─── EXCERPT TO READ

Report: Using WebAPK Technology for Phishing Attacks

Introduction

The CSIRT KNF team carried out a detailed analysis of a website reported by RIFFSEC (https://twitter.com/getriffsec/status/1676663509617131520). The result of this analysis was the discovery of a sophisticated phishing attack that used WebAPK technology to install a malicious application on Android devices.

WebAPK Technology

WebAPK is a technology that enables the creation of web applications that can be installed on Android devices as native applications. This is part of a broader trend called Progressive Web Apps (PWA), which aims to enhance the functionality and performance of web applications.

WebAPK works by generating an APK (Android Package Kit) file for a web application. APK is a file format used by the Android operating system to distribute and install mobile applications. When a user chooses to "add to home screen" a web application, the Android system automatically generates an APK file for that application.

A key element of WebAPK technology is the manifest.json file, which is a configuration file for the web application. The manifest.json file contains information such as the application name, icons, theme color, screen orientation, and start URL. This allows the Android system to know what the application should look like and how it should behave.

One of the main advantages of WebAPK technology is that it allows the installation of web applications directly from the browser, without the need to use the Google Play Store.

 

Attack Process

The attack began with victims receiving SMS messages suggesting the need to update a mobile banking application. The link contained in the message led to a site that used WebAPK technology to install a malicious application on the victim's device. Crucially, the installation process did not trigger typical warnings about installations from untrusted sources.

 

Malicious Application

After installation, the application presented the user with an interface imitating a mobile banking login panel. Subsequent screens asked the user for a login, password, 2FA code, and an SMS code, which was already being used for transaction authorization.

 

 

Summary

Phishing attack based on WebAPK technology poses a serious threat due to the ability to install a malicious application without displaying typical warnings associated with installations from untrusted sources. The application then mimicked the mobile banking interface to defraud users of their login details and authorization codes. One of the main advantages of WebAPK technology is that it allows the installation of web applications directly from the browser, without the need to use the Google Play Store. This means that WebAPK applications can be distributed directly by developers, bypassing the Google Play Store approval process. However, the same feature that makes WebAPK attractive to developers also makes it attractive to those with malicious intent, as shown by the phishing attack described. Without appropriate safeguards, WebAPK technology can be used to install malicious applications that can steal user data or otherwise violate their privacy.

Technical Aspects

 

 

How WebAPK works in practice:

  • The user opens a page in the browser.
  • The browser sends an HTTP GET request to the server.
  • The server responds to the request, sending an HTTP 200 response containing HTML, CSS, JS.
  • The browser displays the page to the user.

──────
─── GIVEN DATA

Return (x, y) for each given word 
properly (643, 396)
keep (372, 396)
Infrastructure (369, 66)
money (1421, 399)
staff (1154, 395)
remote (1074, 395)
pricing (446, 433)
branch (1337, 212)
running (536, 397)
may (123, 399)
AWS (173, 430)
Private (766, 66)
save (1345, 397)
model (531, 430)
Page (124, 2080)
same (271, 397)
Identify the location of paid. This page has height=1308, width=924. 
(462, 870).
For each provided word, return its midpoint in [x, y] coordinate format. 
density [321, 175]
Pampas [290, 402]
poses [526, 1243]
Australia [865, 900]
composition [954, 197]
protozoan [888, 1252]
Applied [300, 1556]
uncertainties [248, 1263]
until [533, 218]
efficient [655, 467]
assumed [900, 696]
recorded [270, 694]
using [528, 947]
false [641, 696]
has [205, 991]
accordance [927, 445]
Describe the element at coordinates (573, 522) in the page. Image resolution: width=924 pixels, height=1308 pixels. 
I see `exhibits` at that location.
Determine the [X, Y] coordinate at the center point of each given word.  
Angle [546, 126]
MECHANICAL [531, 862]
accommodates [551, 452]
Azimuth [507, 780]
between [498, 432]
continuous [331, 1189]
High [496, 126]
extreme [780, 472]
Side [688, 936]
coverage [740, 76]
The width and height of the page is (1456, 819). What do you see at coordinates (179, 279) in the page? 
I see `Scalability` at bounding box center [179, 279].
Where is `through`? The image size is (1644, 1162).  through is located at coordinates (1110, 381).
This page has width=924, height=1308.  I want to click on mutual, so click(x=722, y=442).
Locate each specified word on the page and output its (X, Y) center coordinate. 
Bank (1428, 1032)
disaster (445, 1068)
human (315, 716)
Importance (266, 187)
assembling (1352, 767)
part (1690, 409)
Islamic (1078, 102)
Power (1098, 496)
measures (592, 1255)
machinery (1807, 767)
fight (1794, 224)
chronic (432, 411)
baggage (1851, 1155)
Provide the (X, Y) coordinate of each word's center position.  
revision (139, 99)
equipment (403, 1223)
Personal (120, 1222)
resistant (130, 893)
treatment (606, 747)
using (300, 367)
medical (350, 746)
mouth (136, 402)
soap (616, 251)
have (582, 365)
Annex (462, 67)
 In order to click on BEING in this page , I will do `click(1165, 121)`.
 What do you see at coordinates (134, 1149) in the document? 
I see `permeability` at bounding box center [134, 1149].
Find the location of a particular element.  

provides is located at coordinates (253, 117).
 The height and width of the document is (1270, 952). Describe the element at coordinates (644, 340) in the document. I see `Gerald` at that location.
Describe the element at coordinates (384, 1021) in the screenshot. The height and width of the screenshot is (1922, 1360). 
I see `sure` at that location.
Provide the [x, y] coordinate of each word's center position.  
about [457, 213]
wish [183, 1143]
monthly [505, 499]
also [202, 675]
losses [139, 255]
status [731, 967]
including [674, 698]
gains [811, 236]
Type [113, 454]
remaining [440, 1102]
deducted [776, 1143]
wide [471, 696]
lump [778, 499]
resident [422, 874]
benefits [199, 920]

──────

[TASK INSTRUCTIONS]
**1.** In the WebAPK phishing report, turn the paragraph beginning "A key element of WebAPK technology" into a short list that keeps its main facts.
**2.** Extend the WebAPK phishing report, picking up right after its last sentence.
The lines are unrelated to the WebAPK phishing report.

[THE RESPONSES]
**1.**
- The manifest.json file is a key part of WebAPK technology and serves as the web application's configuration file.
- It holds the application name, icons, theme color, screen orientation, and start URL.
- From it, the Android system learns how the application should look and behave.

**2.**
  • The user clicks on the WebAPK installation button.
  • The browser sends a WebAPK installation request to the server.
  • The server responds to the request, sending the application manifest.
  • The browser displays an installation prompt to the user.
  • The user accepts the installation.
  • The browser installs the WebAPK on the user's device.
  • The user launches the WebAPK on their Android device.
  • Android delegates to the browser to download the page content defined in the manifest.
  • The browser sends another HTTP GET request to the server.
  • The server responds to the request, sending an HTTP 200 response containing HTML, CSS, JS.
  • The browser loads the page in the WebAPK on Android.
  • Android displays the page in the WebAPK to the user.

 

Sample data:

MD5: ae12fd46fe868dc4384db26e6f745cce

SHA1: 1c24f4398caae9179028b5415ed980f0ad18f4a7

SHA256: 113be611bcb64b04dfaca2481d8108e94ff41a56fb81f8aef190d4161acd983d

App Name: IKO

Package Name: org.chromium.webapk.a798467883c056fed_v2

Main Activity: org.chromium.webapk.shell_apk.h2o.H2OOpaqueMainActivity

 

CERTIFICATE

md5: 6504436573451911f10b2be6ad7d560c

sha1: 0fa9a1b93dac4cc5a0a88d08f6949dc11e5275b0

sha256: fe71ef0d9897374f009d3c930c3eac31f523a29d42ad4898f366b1f220769bd1

Subject: C=US, O=Google, OU=Chrome WebAPK, CN=CA

 

The application is signed with the Google Chrome certificate, which is why it appears in the system settings as installed by Google Play Protect.

 

 

Based on the analysis of AndroidManifest.xml (which is a file that defines the application and its behavior in the system), we can say that:

  • SDK Version: The application was compiled using SDK version 34, codenamed "VanillaIceCream". The application's code version is "1", and the name version is also "1". This means that the application was built using the latest tools available at the time of creation.
  • Package: The application's package name is "org.chromium.webapk.a798467883c056fed_v2". This is a unique identifier for the application in the Android system.
  • Permissions: The application requires permission to send notifications. This means that the application can display notifications on the user's device.
  • Intents: The application defines intents for handling VIEW actions and managing data from a Trusted Web Activity. This means that the application can handle website links and manage data related to trusted web activities.
  • Activities: The application defines several activities, including those for displaying the page, managing data, displaying the start screen, and handling notifications. Each of these activities has specific behavior and is responsible for different aspects of the user's interaction with the application.
  • Data: The application defines various metadata such as the shell APK version, the host runtime, the host runtime application name, the startup URL, thedisplay mode, the theme color, the background color, the icon identifier, the icon URL, and the network manifest URL.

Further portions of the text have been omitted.